### Daftar Tugas:
• 1. Ketik ulang seluruh teks tentang mukjizat Al-Quran di bawah ini tanpa mengubah satu huruf atau tanda baca pun.
• 2. Ulangi persis baris-baris dalam data di bawah, mulai dari baris pertama data sampai baris yang memuat "MAKE A PAYMENT (554, 649)", dengan kedua batas itu ikut disertakan.

### Teks Bacaan:
● ● ● ●

Dalam bahasa Arab, mukjizat berasal dari kata ‘ajz yang berarti lemah, kebalikan dari qudrah (kuasa). Sedangkan i’jaz berarti membuktikan kelemahan. Mu’jiz adalah sesuatu yang melemahkan atau membuat yang lain menjadi lemah, tidak berdaya. Setiap mukzijat biasanya turun untuk memberikan tantangan bagi situasi zaman itu. Ketika pada zaman Nabi Musa para tukang sihir sangat berkuasa dan mereka mencapai puncak kemampuannya dalam ilmu sihir, Nabi Musa datang dengan membawa mukjizat yang mampu melumpuhkan tipu daya para tukang sihir tersebut. Bukankah mukjizat berarti yang melumpuhkan atau yang membuat lemah? Rasulullah saw. pun hadir pada suatu zaman ketika sastra Arab mencapai puncak ketinggiannya. Beliau datang dengan Al-Quran yang memiliki gaya bahasa tingkat tinggi yang mampu melumpuhkan seluruh penyair yang ada pada zaman itu.
Selain keindahan gaya bahasanya, ada petunjuk-petujuk sangat jelas lainnya yang memperlihatkan bahwa Al-Quran datang dari Allah Swt. dengan segala kemukjizatannya. Ayat-ayat yang berhubungan dengan ilmu pengetahuan misalnya, dapat meyakinkan setiap orang yang mau berpikir bahwa Al-Quran adalah firman-firman Allah Swt., tidak mungkin ciptaan manusia apalagi ciptaan Nabi Muhammad saw. yang ummi (QS 7:158) yang hidup pada awal abad keenam Masehi (571-632 M). Di antara ayat-ayat tersebut umpamanya: QS 39:6; QS 6:125; QS 23:12,13,14; QS 51:49; QS 41:11-41; QS 21:30-33; QS 51:7,49, dan lain-lain.

● ● ● ●

### Bahan Tugas:
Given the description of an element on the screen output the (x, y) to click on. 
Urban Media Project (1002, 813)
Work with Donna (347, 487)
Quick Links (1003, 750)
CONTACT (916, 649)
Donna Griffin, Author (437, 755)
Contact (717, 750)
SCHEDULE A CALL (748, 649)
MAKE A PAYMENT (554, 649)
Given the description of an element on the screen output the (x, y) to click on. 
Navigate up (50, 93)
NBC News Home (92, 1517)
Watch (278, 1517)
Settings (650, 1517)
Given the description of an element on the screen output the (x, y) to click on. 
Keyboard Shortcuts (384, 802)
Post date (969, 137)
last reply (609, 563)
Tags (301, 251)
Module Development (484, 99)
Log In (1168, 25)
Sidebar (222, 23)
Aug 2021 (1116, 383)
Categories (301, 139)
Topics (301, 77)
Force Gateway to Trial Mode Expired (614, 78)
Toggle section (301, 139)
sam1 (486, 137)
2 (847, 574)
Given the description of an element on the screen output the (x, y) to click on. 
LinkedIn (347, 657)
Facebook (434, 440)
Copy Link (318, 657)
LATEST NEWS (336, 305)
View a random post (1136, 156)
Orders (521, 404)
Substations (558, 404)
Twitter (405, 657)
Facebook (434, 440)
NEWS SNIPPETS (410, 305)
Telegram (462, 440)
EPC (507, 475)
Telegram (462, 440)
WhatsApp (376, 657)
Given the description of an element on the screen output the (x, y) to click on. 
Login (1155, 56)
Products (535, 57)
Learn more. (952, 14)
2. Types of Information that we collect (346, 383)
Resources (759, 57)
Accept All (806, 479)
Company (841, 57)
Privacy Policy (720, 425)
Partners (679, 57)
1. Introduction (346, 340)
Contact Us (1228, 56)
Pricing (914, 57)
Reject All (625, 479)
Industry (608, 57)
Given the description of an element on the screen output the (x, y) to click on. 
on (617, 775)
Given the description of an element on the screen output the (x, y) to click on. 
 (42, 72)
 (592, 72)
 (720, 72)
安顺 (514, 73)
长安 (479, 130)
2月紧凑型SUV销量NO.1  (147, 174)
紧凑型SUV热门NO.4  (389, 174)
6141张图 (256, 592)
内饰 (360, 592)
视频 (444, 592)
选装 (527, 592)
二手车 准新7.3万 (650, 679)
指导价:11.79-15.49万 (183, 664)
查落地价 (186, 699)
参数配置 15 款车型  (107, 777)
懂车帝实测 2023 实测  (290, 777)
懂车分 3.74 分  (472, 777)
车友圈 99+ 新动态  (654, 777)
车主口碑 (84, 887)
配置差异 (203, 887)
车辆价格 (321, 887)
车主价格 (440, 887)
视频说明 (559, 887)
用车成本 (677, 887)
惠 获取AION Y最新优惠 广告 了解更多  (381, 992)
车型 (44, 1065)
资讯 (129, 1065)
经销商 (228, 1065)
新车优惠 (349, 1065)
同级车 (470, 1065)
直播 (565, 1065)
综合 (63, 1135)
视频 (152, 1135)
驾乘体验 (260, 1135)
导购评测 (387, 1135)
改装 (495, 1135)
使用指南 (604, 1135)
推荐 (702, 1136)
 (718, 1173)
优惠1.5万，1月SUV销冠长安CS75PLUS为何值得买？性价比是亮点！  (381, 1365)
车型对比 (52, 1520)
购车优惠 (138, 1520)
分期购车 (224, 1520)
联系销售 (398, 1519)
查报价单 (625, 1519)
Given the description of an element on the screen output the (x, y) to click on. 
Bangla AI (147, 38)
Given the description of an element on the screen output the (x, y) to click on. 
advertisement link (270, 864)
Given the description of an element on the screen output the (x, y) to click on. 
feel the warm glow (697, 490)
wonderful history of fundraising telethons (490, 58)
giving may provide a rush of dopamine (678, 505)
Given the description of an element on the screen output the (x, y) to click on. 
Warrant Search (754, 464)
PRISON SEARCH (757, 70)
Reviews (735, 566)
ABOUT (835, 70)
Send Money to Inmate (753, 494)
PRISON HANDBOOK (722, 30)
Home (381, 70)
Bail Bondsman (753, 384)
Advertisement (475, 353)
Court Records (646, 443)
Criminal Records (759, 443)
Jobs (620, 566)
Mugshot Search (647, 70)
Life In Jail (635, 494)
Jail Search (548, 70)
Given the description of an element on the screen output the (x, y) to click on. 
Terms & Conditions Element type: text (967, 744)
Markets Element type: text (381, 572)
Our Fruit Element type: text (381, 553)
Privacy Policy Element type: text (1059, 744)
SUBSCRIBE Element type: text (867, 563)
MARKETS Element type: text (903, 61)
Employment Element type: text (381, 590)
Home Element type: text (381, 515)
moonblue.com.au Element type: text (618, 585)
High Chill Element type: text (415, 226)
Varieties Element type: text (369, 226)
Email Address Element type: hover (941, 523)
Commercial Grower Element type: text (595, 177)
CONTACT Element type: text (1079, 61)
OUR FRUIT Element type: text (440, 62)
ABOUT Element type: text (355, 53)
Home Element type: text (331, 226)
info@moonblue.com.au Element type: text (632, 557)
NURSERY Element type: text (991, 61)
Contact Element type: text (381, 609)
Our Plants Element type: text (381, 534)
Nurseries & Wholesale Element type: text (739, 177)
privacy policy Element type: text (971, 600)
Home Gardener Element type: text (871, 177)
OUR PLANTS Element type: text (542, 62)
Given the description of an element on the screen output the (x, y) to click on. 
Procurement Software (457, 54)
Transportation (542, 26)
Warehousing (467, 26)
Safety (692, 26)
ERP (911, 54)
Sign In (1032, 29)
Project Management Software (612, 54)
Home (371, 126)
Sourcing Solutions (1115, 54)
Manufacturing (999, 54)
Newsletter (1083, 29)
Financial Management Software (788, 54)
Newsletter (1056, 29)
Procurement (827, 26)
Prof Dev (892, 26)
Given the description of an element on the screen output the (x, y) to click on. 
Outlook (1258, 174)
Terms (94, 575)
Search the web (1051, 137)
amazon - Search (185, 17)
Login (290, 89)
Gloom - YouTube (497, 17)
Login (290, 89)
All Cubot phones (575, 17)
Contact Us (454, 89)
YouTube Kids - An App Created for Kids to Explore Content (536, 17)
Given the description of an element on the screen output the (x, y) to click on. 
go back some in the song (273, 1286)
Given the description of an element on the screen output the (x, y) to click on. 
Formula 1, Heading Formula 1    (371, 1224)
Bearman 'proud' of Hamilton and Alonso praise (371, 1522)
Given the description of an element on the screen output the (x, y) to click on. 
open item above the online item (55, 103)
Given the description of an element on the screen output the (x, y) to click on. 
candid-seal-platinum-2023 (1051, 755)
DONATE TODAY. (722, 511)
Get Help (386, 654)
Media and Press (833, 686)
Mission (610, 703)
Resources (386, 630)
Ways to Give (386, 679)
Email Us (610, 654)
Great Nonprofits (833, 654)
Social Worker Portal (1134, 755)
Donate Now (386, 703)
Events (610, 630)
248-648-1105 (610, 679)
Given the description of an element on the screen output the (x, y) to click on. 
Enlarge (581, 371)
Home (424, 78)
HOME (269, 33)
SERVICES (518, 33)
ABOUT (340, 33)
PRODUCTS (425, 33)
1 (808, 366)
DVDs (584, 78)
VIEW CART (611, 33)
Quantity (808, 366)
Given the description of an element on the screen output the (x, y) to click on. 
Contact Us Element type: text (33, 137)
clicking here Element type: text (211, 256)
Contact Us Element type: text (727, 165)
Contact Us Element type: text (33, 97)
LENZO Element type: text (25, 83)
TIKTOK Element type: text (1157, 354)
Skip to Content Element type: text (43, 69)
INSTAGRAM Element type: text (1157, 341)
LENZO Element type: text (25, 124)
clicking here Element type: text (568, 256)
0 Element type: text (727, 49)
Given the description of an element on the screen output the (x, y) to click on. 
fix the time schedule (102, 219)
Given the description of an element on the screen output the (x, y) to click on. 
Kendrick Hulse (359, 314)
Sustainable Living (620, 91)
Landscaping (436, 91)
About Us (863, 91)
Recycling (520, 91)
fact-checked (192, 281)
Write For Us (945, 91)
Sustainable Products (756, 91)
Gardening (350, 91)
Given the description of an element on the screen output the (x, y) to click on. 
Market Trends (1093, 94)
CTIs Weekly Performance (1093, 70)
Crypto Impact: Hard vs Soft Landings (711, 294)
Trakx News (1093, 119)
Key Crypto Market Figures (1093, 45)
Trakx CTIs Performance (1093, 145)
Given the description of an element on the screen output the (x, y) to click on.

● ● ● ●

### Jawaban Berurutan:
• 1.
Dalam bahasa Arab, mukjizat berasal dari kata ‘ajz yang berarti lemah, kebalikan dari qudrah (kuasa). Sedangkan i’jaz berarti membuktikan kelemahan. Mu’jiz adalah sesuatu yang melemahkan atau membuat yang lain menjadi lemah, tidak berdaya. Setiap mukzijat biasanya turun untuk memberikan tantangan bagi situasi zaman itu. Ketika pada zaman Nabi Musa para tukang sihir sangat berkuasa dan mereka mencapai puncak kemampuannya dalam ilmu sihir, Nabi Musa datang dengan membawa mukjizat yang mampu melumpuhkan tipu daya para tukang sihir tersebut. Bukankah mukjizat berarti yang melumpuhkan atau yang membuat lemah? Rasulullah saw. pun hadir pada suatu zaman ketika sastra Arab mencapai puncak ketinggiannya. Beliau datang dengan Al-Quran yang memiliki gaya bahasa tingkat tinggi yang mampu melumpuhkan seluruh penyair yang ada pada zaman itu.
Selain keindahan gaya bahasanya, ada petunjuk-petujuk sangat jelas lainnya yang memperlihatkan bahwa Al-Quran datang dari Allah Swt. dengan segala kemukjizatannya. Ayat-ayat yang berhubungan dengan ilmu pengetahuan misalnya, dapat meyakinkan setiap orang yang mau berpikir bahwa Al-Quran adalah firman-firman Allah Swt., tidak mungkin ciptaan manusia apalagi ciptaan Nabi Muhammad saw. yang ummi (QS 7:158) yang hidup pada awal abad keenam Masehi (571-632 M). Di antara ayat-ayat tersebut umpamanya: QS 39:6; QS 6:125; QS 23:12,13,14; QS 51:49; QS 41:11-41; QS 21:30-33; QS 51:7,49, dan lain-lain.

• 2.
Given the description of an element on the screen output the (x, y) to click on. 
Urban Media Project (1002, 813)
Work with Donna (347, 487)
Quick Links (1003, 750)
CONTACT (916, 649)
Donna Griffin, Author (437, 755)
Contact (717, 750)
SCHEDULE A CALL (748, 649)
MAKE A PAYMENT (554, 649)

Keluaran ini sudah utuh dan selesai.